(Beginning of Source document)

There was a Brahmin who was a great devotee
of the Bhagavadgita - this is a story which touched me deeply, and perhaps it
has a great meaning. He was a great devotee of this verse: Ananyashchintayanto
mam ye janah paryupasat; tesham nityabhiyuktanam yogakshemam vahamyaham. He
was so confident of the help that he would receive from the Almighty that he
was carefree in life, poverty stricken though he was. Practically, he was
living a life of begging from the neighbourhood. Yet he was so confident that
he would receive what he wants because of the promise that the Almighty gives
in this great ordinance. One day he had nothing to eat; second day he went starving;
third day there was nothing to eat, children were crying, the mother in the
house was weeping. "Is God dead, is He alive? What is the meaning of your sloka?
Throw out this Bhagavadgita," said the old mother. The poor man was
flabbergasted, he wept, "Is this proclamation false? There is no truth in this
statement?" Down goes the Bhagavadgita - he struck that verse with a nail.
Those days, scriptures were written on a palm-leaf, not a printed paper like
this. He struck with a nail the verse written on a palm-leaf, tore it up, threw
it away and went out in disgust that no God exists. "We are dying and nothing
comes - and yet, there is this promise." The old man went; very interesting
story for you to hear. He went weeping in the streets. The story goes that one
boy came running with a bag of rice on his back and with some rations and many
other things on his head - a large hoard - and threw it on the verandah of the
house, but his tongue was bleeding. The mother of the house came out and asked,
"Who are you? What is it that you are bringing?" "These are the rations sent by
your master; the father of the home has sent this - I will go." "Thank you very
much, but why are you bleeding? What happened to your tongue?" "Oh," the boy
said, "I was a little delayed in bring you these things, and your man was so
angry with me that he tore my tongue." "Oh, I see. What a cruel fellow! I did
not know this." He vanished - the boy vanished. After the old man came home,
the lady was down upon him. "What happened, are you mad? You tore the tongue of
that boy because he came a little late?" The old man said, "Which boy? I never
sent any boy." Then the lady described the whole story. The old man burst into
tears, cried, and then told the lady, "From today, you are my Guru, you had darshan of Lord Krishna; I had not that fortune." Who else could have brought this
costly stuff, and this indication of the torn tongue shows that it was nothing
but divine dispensation that so grandly operated. God is never unkind, He is
never unjust, He is never cruel, He never does harm to anybody - such is God.

(End of Source document)
(Beginning of Entries shown)

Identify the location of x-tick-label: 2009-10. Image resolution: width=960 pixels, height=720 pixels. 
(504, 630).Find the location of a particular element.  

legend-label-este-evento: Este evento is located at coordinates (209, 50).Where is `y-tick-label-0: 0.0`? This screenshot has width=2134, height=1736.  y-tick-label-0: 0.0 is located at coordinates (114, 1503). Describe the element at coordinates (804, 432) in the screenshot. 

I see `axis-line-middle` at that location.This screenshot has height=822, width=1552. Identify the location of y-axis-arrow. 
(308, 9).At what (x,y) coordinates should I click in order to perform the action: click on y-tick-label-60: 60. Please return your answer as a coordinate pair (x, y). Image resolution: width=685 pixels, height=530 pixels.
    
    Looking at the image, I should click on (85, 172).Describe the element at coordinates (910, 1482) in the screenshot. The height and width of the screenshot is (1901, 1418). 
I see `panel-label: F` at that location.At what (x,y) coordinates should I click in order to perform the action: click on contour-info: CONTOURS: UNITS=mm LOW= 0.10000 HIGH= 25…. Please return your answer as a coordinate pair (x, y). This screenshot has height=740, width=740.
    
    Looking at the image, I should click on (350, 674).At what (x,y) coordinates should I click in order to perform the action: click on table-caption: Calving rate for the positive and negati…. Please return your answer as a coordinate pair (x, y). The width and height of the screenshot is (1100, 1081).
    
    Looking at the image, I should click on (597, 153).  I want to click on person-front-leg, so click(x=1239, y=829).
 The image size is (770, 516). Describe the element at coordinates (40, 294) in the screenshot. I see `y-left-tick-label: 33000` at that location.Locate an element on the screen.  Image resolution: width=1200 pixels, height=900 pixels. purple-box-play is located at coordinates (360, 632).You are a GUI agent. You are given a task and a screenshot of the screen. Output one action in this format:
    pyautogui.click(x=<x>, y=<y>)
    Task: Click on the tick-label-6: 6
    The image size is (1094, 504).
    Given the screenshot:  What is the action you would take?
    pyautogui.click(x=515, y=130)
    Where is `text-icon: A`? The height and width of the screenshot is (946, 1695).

(End of Entries shown)

### Work request 1
Condense the paragraph beginning "There was a Brahmin who was a great devotee" in the Bhagavadgita story into a bulleted list, keeping its main facts.
### Work request 2
Resume the Bhagavadgita story after its final sentence.
The rows that come after the Bhagavadgita story are separate material.

### Reply 1
- A poor Brahmin was deeply devoted to the Bhagavadgita verse "Ananyashchintayanto mam ye janah paryupasat; tesham nityabhiyuktanam yogakshemam vahamyaham." Confident of the Almighty's promised help, he lived carefree by begging.
- After three days without food, with the children crying, the mother of the house demanded that he throw out the Bhagavadgita.
- Distraught, he struck the verse on its palm leaf with a nail, tore it up, threw it away and went out weeping, convinced that no God exists.
- A boy then arrived carrying rice, rations and many other things and threw them on the verandah. He said the father of the home had sent them. His tongue was bleeding because, he said, the man had torn it in anger at his delay. Then he vanished.
- When the old man returned and was scolded, he said he had sent no boy. After hearing the whole story, he wept and called the lady his Guru because she had had darshan of Lord Krishna.
- The costly goods and the torn tongue showed divine dispensation at work. God is never unkind, unjust or cruel and never harms anybody.

### Reply 2
There is some sort of message that we seem
to receive from the meaning that we can read between the lines in the ninth and
the tenth chapters - everywhere He is present, sometimes more pronounced in His
manifestations, sometimes not so manifest. Yadyadvibhutimatsattvam
shrimadurjitameva va; tattadevavagaccha tvam mama tejomshasambhavam:
Wherever there is exaltation of any kind, power, knowledge, capacity, whatever
it is, a super-normal manifestation of anything in this world, it may be
artistic capacity, literature, music, administration, whatever it can be -
where there is a super-normal expression of this characteristic or endowment,
know thou, I am present there." Not that He is not present anywhere else; this
will be seen in the eleventh chapter that He is present even there where He is
not pronouncedly present or markedly visible.
We are taken gradually to giddy heights
where God's preponderance, superintendence and all-inclusiveness engulfs not
merely human individuality and the isolated existence of jivas, but
absorbs all of our rules and regulations, predilections, studies, power and
knowledge into His bosom, so that He stands unparalleled. There is no second,
either above or below or right or left or anywhere. This is the might of God,
and there is no one to behold this might except He Himself. It is the Glory of
God, beheld by God only, and He sees Himself, He loves Himself; He is what He
Is. To this height Arjuna's mind has to be taken, and the minds of every one of
us have to be led. Then we shall no more feel a necessity to exist as we are
today. The love of this body, the greed after self-justification, this craving
of the jivas will no more feel the necessity to receive recognition from
anywhere, as a disease would not like to be recognised. This so-called
independence of ours can be compared to an illness, like a carbuncle that has
grown on the Universal All-Comprehensiveness. Who would justify it? Who would
like to maintain it for a long time? This is a disease, but as one can love one's
own disease, so one can love one's own ego, this body and everything that is
connected with it.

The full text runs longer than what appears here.